The case is Elfgeeh v. United States of America, decided on May 23. Elfgeeh plead guilty to operating and conspiring to operate a money transmitting business without a license. Then he fired his lawyer and hired Burton Pugach, who had been disbarred in 1960. That's right, disbarred 43 years earlier! Elfgeeh did not know this, though. Elfgeeh paid Pugach money to vacate the guilty plea. Elfgeeh, meanwhile, used a licensed attorney, Frank Hancock, to actually advise Elfgeeh. Usually, Elfgeeh met with Hancock and Pugach at the same time. As the Second Circuit (Raggi, Winter and Chin) puts it:
Appellant described these meetings as ones in which Hancock spoke very little, often only to express agreement with Pugach, pose a legal question, or advise Pugach to explain a particular point to appellant. Hancock was also aware that Pugach and appellant had discussed matters relating to the case and would often decide the course of action before speaking with Hancock. Nevertheless, Hancock signed all documents filed with the court, and only Hancock appeared on behalf of appellant at court proceedings, other than one instance where Pugach informed the court that Hancock was unavailable.
The trial court denied Elfgeeh's motion to vacate the plea, but it vacated the plea anyway, for other reasons: the magistrate judge did something wrong in handling the guilty plea. It was a big mistake for Elfgeeh to try to re-open the case. The government would not make a new plea offer, and Elfgeeh lost his trial and was given 188 months' incarceration, more than twice as long as the incarceration under the initial guilty plea.

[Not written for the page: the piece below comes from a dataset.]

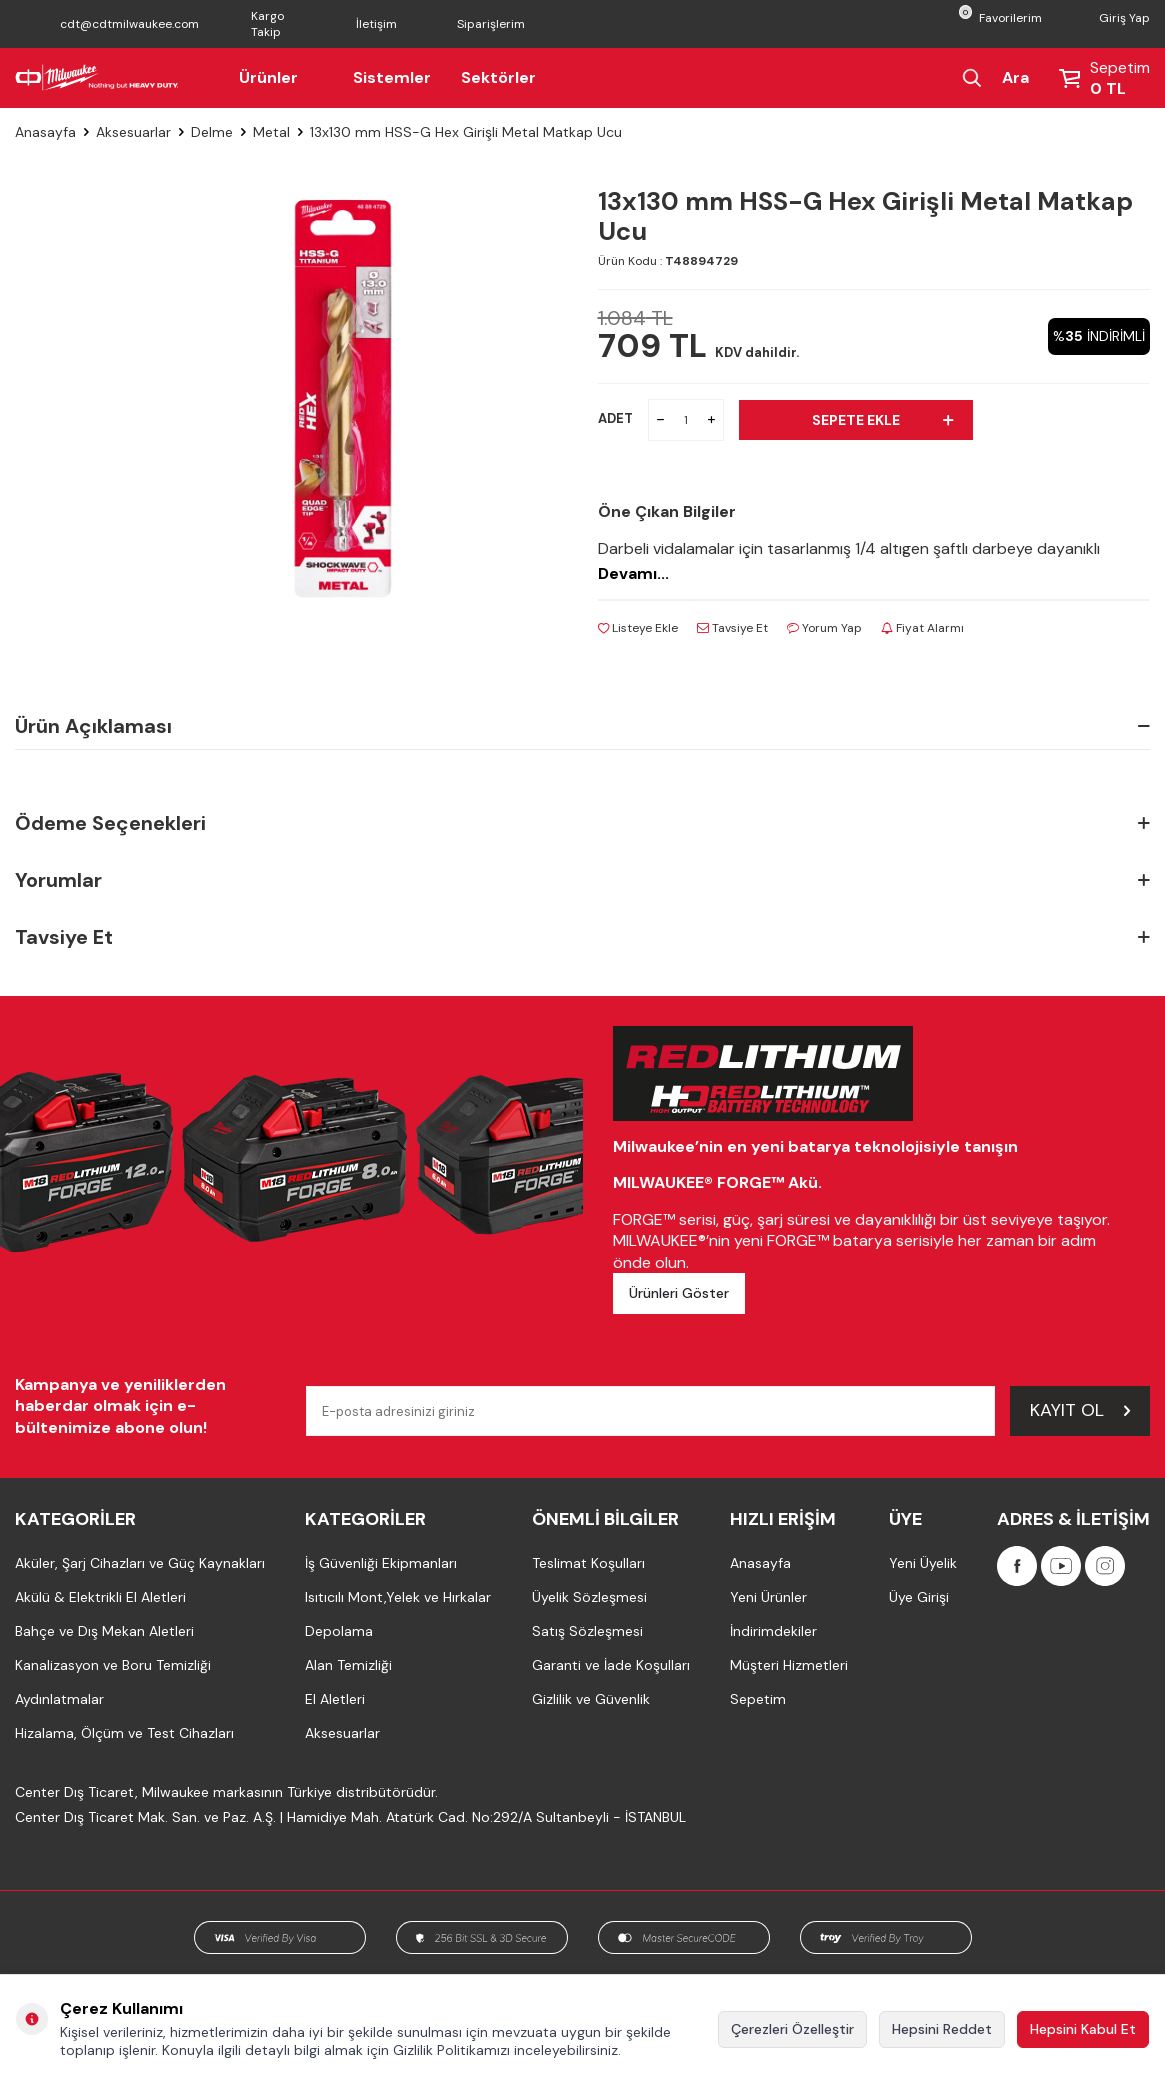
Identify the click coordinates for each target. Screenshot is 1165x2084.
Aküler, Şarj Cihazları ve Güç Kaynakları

The habeas petition argues that Elfgeeh relied on legal advice from a disbarred attorney. The issue is "whether a per se ineffectiveness rule applies when a defendant, although having a licensed attorney of record, relies on the advice of a disbarred attorney." The answer is no. While Elfgeeh argued that Pugach was his "de facto attorney," at all times, Hancock was legally advising Elfgeeh, signing all papers and appearing for him in court. Had Pugach been the only one advising Elfgeeh, he would win the habeas petition. But he was not. (By the way, Hancock was later disbarred for aiding in the unauthorized practice of law through Pugach). The Second Circuit concludes,
A court cannot -- and, where a decision is one for the client to make, should not -- ensure that a defendant accepts advice only from his attorney of record. Indeed, many defendants may well take advice from friends or family, including persons claiming legal knowledge, when deciding to accept or reject a plea agreement, to testify at trial, etc. These decisions are for the defendant to make, after receiving the informed advice of licensed counsel. That advice may be defective, even non-existent, but the Strickland two-prong test is fully adequate to protect defendants in such cases. ... If a per se ineffectiveness rule joined with a de facto attorney claim were adopted, defendants such as appellant would have great incentive to claim reliance on advice from unlicensed sources. The extent of such reliance would almost always be indeterminable, and the claimed reliance would, in and of itself, tend to constitute the advisor as a de facto attorney.